Why By State and Not Federal?
Why do we need to address child health & wellness state-by-state, instead of primarily nationally/federally?
The Obama administration’s work on child health and the George W. Bush administration’s work on K-12 academic achievement & testing show the potential, but also the limits and even downside of federal involvement in schools.
On the other hand, the voluntary Let’s Move initiative led by Michelle Obama raised awareness across the country of the importance of kids’ physical activity—but failed to halt the decline in the main traditional sources of physical activity at school: recess and physical education.
In fact, a big chunk of that decline can be traced to the growing nationwide focus in the 1990s on school accountability and standardized testing to increase academic achievement K-12. This was turbo-charged in the 2000s by a George W. Bush-era yet bipartisan federal policy push called No Child Left Behind.
The resulting increased scrutiny and pervasive standardized testing in reading, writing & math—typically without an adequate accompanying increase in school funding—had the unintended consequence of incentivizing school leaders to slash recess, arts education, and physical & health education—in order to focus instruction time instead on tested subjects, for which they were held accountable.
Disastrously, the increased seat-time at-school happened, just as screens and less activity became more ubiquitous in homes.
The consequences: epidemic sedentary behavior among children in both settings.
The health implications were catastrophic.

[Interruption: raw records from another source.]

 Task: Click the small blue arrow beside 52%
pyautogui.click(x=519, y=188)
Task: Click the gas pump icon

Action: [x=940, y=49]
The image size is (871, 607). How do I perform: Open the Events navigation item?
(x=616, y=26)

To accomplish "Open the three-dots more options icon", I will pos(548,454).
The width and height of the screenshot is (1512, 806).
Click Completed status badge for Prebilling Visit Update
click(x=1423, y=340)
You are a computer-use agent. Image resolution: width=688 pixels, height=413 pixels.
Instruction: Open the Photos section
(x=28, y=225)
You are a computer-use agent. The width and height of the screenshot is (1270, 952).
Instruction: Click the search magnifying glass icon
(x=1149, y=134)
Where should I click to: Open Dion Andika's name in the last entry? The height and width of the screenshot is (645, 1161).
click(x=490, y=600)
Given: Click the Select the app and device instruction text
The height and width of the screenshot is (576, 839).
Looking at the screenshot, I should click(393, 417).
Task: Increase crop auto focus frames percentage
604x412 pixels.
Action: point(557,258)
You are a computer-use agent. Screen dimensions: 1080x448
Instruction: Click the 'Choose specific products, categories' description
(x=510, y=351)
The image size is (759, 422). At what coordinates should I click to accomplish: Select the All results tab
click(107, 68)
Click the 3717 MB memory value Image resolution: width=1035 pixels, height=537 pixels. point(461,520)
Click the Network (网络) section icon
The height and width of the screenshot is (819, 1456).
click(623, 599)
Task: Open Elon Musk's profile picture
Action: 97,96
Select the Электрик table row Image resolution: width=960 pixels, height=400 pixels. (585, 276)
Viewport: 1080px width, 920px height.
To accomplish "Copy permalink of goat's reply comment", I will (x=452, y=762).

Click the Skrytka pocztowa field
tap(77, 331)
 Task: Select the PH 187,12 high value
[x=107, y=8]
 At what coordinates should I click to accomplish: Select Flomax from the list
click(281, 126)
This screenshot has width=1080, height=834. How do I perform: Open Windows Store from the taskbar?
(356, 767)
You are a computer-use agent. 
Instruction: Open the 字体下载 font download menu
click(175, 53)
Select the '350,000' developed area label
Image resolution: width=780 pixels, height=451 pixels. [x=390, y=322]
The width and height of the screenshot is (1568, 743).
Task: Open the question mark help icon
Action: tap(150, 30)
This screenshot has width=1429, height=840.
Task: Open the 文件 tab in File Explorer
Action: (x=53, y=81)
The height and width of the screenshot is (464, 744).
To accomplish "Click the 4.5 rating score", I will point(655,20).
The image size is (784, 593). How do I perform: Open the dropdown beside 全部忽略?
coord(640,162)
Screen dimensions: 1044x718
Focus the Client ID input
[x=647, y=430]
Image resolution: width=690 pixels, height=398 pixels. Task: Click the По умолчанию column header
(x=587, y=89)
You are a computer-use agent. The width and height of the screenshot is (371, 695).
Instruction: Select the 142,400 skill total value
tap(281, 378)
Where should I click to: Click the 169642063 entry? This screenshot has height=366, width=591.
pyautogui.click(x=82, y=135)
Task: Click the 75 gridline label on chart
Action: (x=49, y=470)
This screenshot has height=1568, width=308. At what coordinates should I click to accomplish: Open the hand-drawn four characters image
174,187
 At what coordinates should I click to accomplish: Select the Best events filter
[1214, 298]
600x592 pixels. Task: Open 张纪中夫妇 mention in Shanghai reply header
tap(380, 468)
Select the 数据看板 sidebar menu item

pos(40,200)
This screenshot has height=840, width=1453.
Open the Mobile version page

As Mayo Clinic declared:
“Sitting has become the new smoking.”
Fast forward two decades: This is now being reflected in widespread teen prediabetes and young & middle-age adult diabetes, as well as much earlier-onset cardiovascular conditions and a doubling in young adult cancer.
During this same timeframe, the political dialogue became increasingly partisan & hostile.
Given the filibuster in the Senate, any policy reform with a potential whiff of controversy—which includes almost anything involving K-12 education—is no longer viable to reform at the federal level.
In spite of this: Healthy Students Healthy States gets us there.